Obviously, that move didn't happen. He's there, I'm here, and it's Chinese New Year again. After what has seemed like an unusually long and emotionally difficult year, too much of which I have spent wishing I were doing things with him. So lately, I have been working overtime at having adventures here, and remembering what drew me to the Bay Area in the first place. All of the recent posts about the running around I'm doing? I'm trying to see my city with the new eyes I would have brought to Berlin (or Paris, or Barcelona... still, incidentally, in the running), and the old heart that is connected to so many wonderful people here. New friends and old, artist clients who honor my spirit through their work, some great editors I've finally gotten nicely broken-in (KIDDING, Wry, kidding. But only just), the whole wide network of people who like and care about me and their interesting friends and family and lovers, the folks I would miss more than I probably realize were I to leave.

It is not always easy because I tend to both introversion and the kind of schedule that makes most people throw up their hands in despair. But I'm trying, and it's getting easier. And I'm enjoying myself immensely, sometimes too much to capture in a blog post when I crawl home at four in the morning, bits of Russian hors d'oeuvres in my teeth or my feet protesting three hours of dancing at the GlasKat in boots with four-inch heels.

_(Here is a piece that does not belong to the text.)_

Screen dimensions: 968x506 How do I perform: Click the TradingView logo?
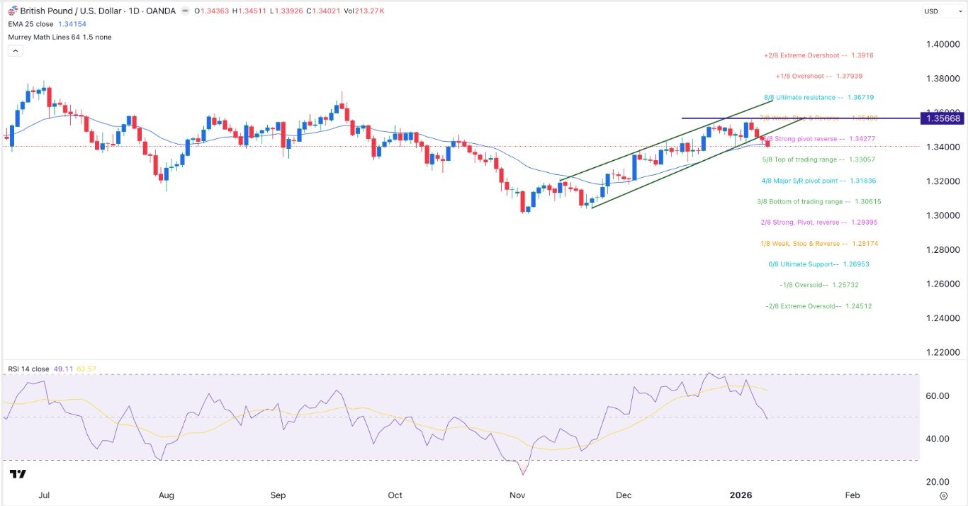18,474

In other words, Indri, stop moping around already, it's gotten old.

Happy new year.

Saturday, January 28, 2006

technical question

Can anyone recommend a good, reliable Web hosting service for a small business site? I've got my domain name parked, and design ideas; now I need a host.

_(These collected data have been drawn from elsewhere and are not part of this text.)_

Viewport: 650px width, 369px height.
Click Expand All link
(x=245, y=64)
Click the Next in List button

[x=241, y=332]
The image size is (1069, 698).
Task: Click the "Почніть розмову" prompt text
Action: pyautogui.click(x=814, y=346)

Bad experiences also good to know about. Thanks!

Friday, January 27, 2006

friday night roundup

It's nonstop fun around here, but I'm putting down the Cheddar Beer Kettle Chips (they've got Spicy Thai now too, and Roasted Red Pepper with Goat Cheese; what the hell happened to plain reconstituted potatoes pressed into consistent shapes?) for just a sec before I take to my bed with the next installment in the Dan Simmons Hyperion series (Endymion. Yes, I'm obsessed), where I will likely pass out mid-chapter, with the lights on. In no particular order:

1. Novocaine rules. Wednesday morning I had some dental work, and was numb up to the eyes and out to the ears. I like how the assistant entertained herself afterwards by handing me a cup of water and telling me to rinse. No control of my tongue or lower lip, and you want me to drink from a cup? When I think I'm about to swallow said tongue, or perhaps said lower lip? Which now ends somewhere roughly just above my collarbone? I am happy to report that I did not choke to death on half a sip of water, despite my best efforts. And that the people on the street who noticed that I was getting ice cream all over my chin and not noticing because I couldn't feel it, did not point and laugh.

Much.

Later that evening, some friends yielded to my fear that I will become a total reclusive hermit, and agreed to join me at a bar in the Mission, where we hung out and talked smack for several hours. This is actually kind of a big deal, as I am not much for hanging out in bars, and usually only socialize with one person at a time, as I am easily confused. It was really quite wonderful, I drank something weird made with mango vodka, and Snufkina is going to make herself a T-shirt that says "shiksa goodness". Any more explanation will belabor the point.

2. I am starting to think about grad school. Specifically, the MFA program in Creative Writing at SF State. If I think about it in terms of "how will this enhance my earning potential?" I have to sit down, I'm laughing so hard. But when I look at the course listings, I salivate. Seen as an opportunity to keep actively learning interesting things, it doesn't sound too bad at all. I'd be in my forties by the time I was done, but that's not feeling like as weird a concept as it was yesterday when I started doing the research.

3. Meeting other bloggers proves once again to be a worthwhile exploit; today I discovered that Writhing in Apathy is every bit as smart and charming as her writing suggests. Especially when she's impersonating an aged Irish Catholic nun.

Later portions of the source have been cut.